Question: Now you can see the actual size of it, what do you think it was used for?

Did you know? People have been playing this game for thousands of years! The Ancient Greeks wrote about it, and archaeological evidence shows that the Aztecs, Romans and Ancient Egyptians did too1.

Early European settlers saw Aboriginal children playing with toy boomerangs, spears and digging sticks, and AFL is believed to have developed partly from the Aboriginal game known as “Marngrook”2.
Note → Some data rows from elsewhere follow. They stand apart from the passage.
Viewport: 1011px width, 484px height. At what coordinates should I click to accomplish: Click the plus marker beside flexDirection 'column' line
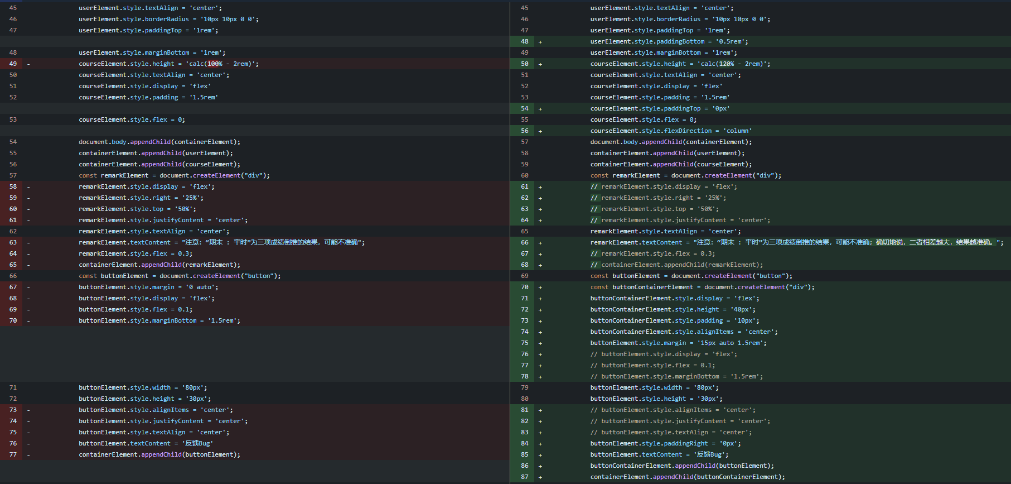pos(540,131)
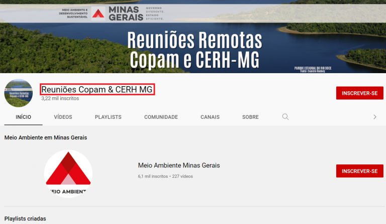The height and width of the screenshot is (224, 386).
Task: Open the Meio Ambiente Minas Gerais channel name link
Action: pos(178,165)
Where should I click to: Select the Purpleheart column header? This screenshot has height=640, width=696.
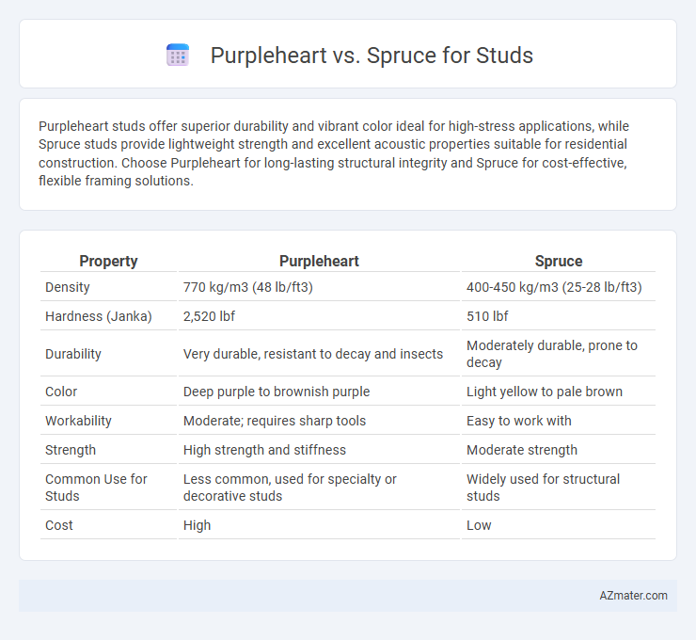(x=319, y=261)
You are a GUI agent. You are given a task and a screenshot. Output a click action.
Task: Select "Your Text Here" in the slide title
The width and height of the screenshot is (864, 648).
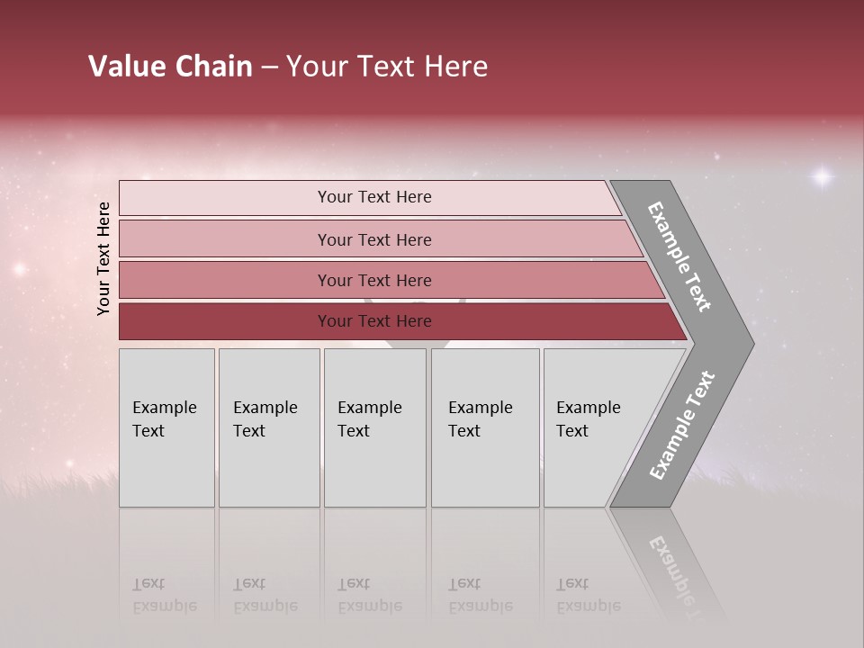pos(387,67)
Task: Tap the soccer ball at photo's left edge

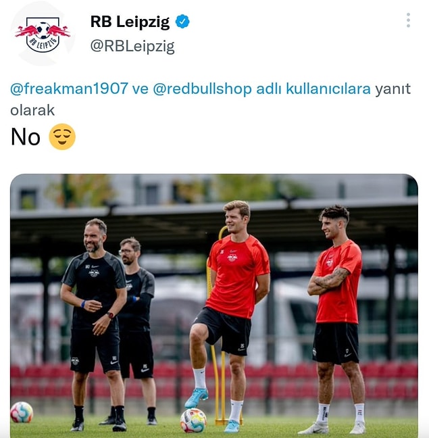Action: click(22, 412)
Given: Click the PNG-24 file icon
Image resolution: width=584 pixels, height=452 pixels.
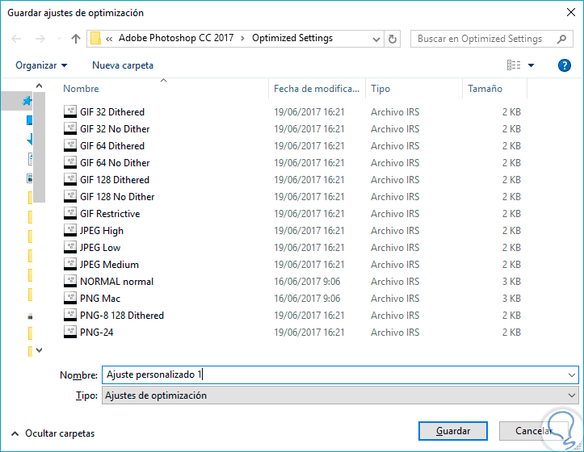Looking at the screenshot, I should pyautogui.click(x=69, y=333).
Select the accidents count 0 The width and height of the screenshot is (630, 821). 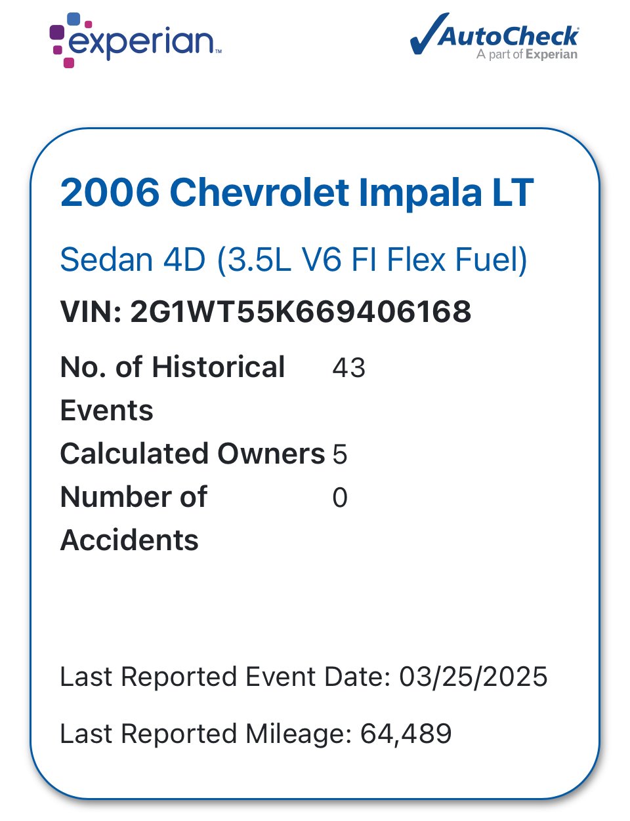pyautogui.click(x=340, y=498)
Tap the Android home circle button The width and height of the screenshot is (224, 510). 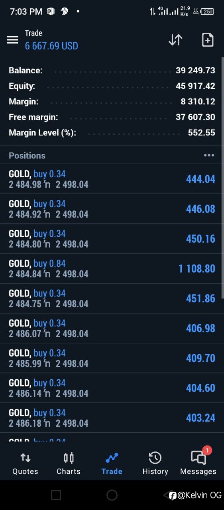[112, 495]
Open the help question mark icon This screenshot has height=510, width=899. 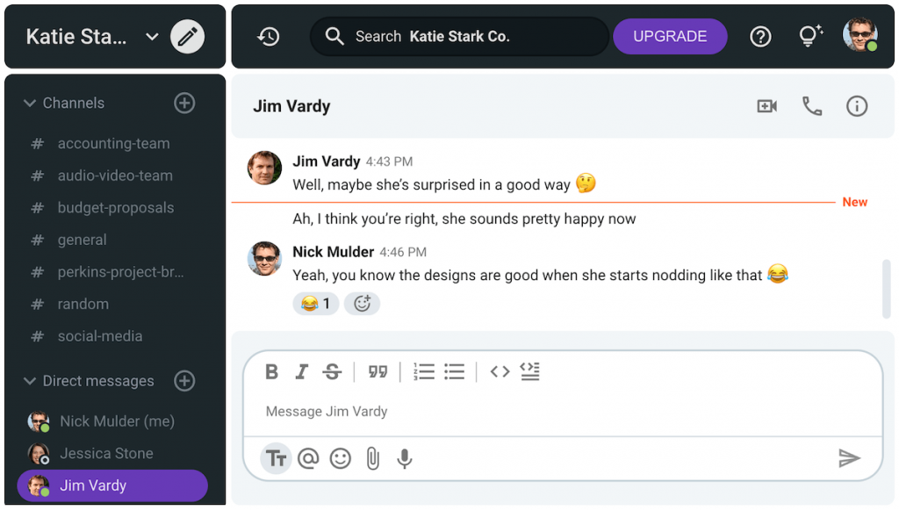[760, 37]
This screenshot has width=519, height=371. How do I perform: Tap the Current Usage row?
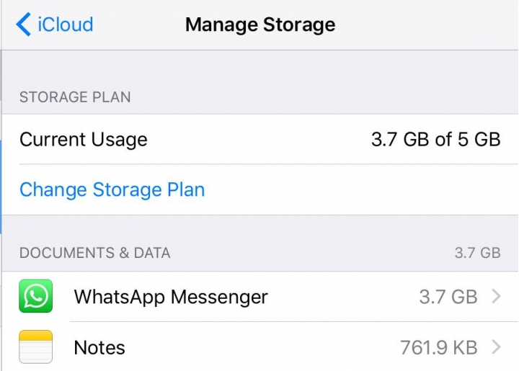pyautogui.click(x=260, y=139)
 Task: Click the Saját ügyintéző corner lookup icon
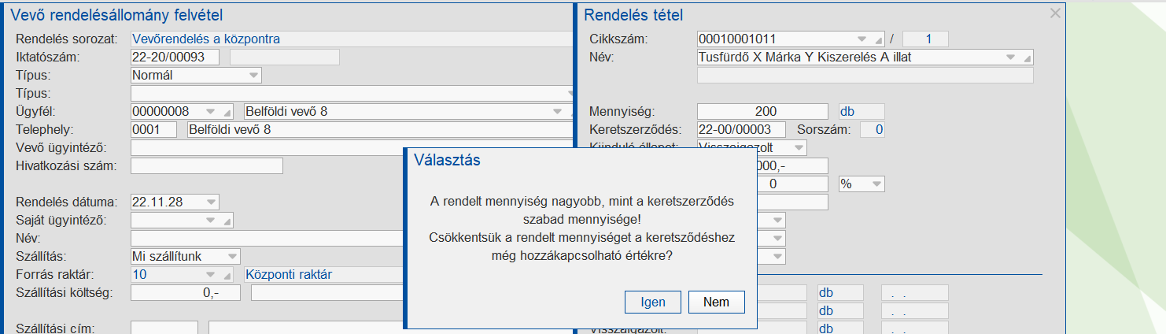coord(228,221)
Some other games that have been played for thousands of years include:

  • Handball
  • Noughts and crosses
  • Spinning tops
  • Playing cards
  • Dice
  • Chess
  • Snakes and Ladders
  • Dominoes
  • Skittles (like bowling)
  • Quoits

Instead of buying toys and games from shops, people made their own at home from whatever they had.

Make your own peg doll

In the past, children like Annie and Ena Sherwood from Rouse Hill Estate often made their own toys using simple materials found around the house.

One toy that could be made easily by children was a peg doll, using a wooden dolly peg and scraps of fabric. Try making your own peg doll, using recycled materials from your home or classroom.

You will need

  • Wooden dolly pegs (one per student)
  • Assorted craft materials (yarn, string, fabric scraps, raffia)
  • Fine marker pens or pencils
  • Pipe-cleaners, cut into short lengths (optional)
  • Craft glue

How to make your peg doll

  1. Use a marker pen or pencil to draw a face on the dolly peg.
  2. Dress the dolly peg in scraps of material. For example, you might use one piece of fabric to make a dress, or two smaller pieces to make a shirt and pants.
  3. Use a small amount of glue to fix the fabric in place.
  4. To create arms (optional), wrap the pipe-cleaner around the peg just below the head, and bend to make elbows.
  5. To make hair, glue string or yarn to the top of the head, of the head, or draw it on with a marker pen or pencil.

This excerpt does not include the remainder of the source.